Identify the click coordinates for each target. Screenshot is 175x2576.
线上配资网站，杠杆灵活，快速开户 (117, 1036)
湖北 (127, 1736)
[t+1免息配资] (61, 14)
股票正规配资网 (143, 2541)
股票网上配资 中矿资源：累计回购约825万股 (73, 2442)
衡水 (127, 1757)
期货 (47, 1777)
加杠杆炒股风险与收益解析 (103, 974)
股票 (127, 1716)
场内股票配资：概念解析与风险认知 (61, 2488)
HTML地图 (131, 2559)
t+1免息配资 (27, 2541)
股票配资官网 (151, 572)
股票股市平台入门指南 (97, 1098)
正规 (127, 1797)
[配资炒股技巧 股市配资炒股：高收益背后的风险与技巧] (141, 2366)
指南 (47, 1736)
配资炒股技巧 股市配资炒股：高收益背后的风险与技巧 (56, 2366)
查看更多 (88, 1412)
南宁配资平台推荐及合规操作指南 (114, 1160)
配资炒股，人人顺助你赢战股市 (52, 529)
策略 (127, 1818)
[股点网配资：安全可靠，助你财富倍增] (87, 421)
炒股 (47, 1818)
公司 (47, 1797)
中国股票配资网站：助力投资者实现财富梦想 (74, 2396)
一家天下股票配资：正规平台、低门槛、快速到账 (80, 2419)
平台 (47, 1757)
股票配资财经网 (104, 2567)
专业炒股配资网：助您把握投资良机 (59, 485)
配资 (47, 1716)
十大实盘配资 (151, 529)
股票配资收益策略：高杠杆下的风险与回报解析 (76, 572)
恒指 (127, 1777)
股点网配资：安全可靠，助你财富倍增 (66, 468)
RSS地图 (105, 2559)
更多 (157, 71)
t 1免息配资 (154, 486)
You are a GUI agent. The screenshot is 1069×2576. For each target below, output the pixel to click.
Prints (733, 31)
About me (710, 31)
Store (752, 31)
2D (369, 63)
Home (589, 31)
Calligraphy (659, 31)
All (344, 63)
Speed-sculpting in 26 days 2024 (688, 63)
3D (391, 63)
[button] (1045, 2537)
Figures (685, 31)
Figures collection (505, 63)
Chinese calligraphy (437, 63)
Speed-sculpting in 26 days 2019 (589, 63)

══════════

■ REQUIRED WORK
What is wanted is an exact repetition of the lines from the one with "股票正规配资网 (143, 2541)" through the last line of the material above, both ends included.

■ SOLUTION TO THE EXERCISE
股票正规配资网 (143, 2541)
股票网上配资 中矿资源：累计回购约825万股 (73, 2442)
衡水 (127, 1757)
期货 (47, 1777)
加杠杆炒股风险与收益解析 (103, 974)
股票 (127, 1716)
场内股票配资：概念解析与风险认知 (61, 2488)
HTML地图 (131, 2559)
t+1免息配资 (27, 2541)
股票配资官网 (151, 572)
股票股市平台入门指南 (97, 1098)
正规 (127, 1797)
[配资炒股技巧 股市配资炒股：高收益背后的风险与技巧] (141, 2366)
指南 (47, 1736)
配资炒股技巧 股市配资炒股：高收益背后的风险与技巧 (56, 2366)
查看更多 (88, 1412)
南宁配资平台推荐及合规操作指南 (114, 1160)
配资炒股，人人顺助你赢战股市 (52, 529)
策略 (127, 1818)
[股点网配资：安全可靠，助你财富倍增] (87, 421)
炒股 (47, 1818)
公司 (47, 1797)
中国股票配资网站：助力投资者实现财富梦想 (74, 2396)
一家天下股票配资：正规平台、低门槛、快速到账 (80, 2419)
平台 (47, 1757)
股票配资财经网 (104, 2567)
专业炒股配资网：助您把握投资良机 (59, 485)
配资 (47, 1716)
十大实盘配资 (151, 529)
股票配资收益策略：高杠杆下的风险与回报解析 (76, 572)
恒指 (127, 1777)
股点网配资：安全可靠，助你财富倍增 (66, 468)
RSS地图 (105, 2559)
更多 (157, 71)
t 1免息配资 (154, 486)
You are a GUI agent. The screenshot is 1069×2576. For each target below, output the pixel to click.
Prints (733, 31)
About me (710, 31)
Store (752, 31)
2D (369, 63)
Home (589, 31)
Calligraphy (659, 31)
All (344, 63)
Speed-sculpting in 26 days 2024 (688, 63)
3D (391, 63)
[button] (1045, 2537)
Figures (685, 31)
Figures collection (505, 63)
Chinese calligraphy (437, 63)
Speed-sculpting in 26 days 2019 (589, 63)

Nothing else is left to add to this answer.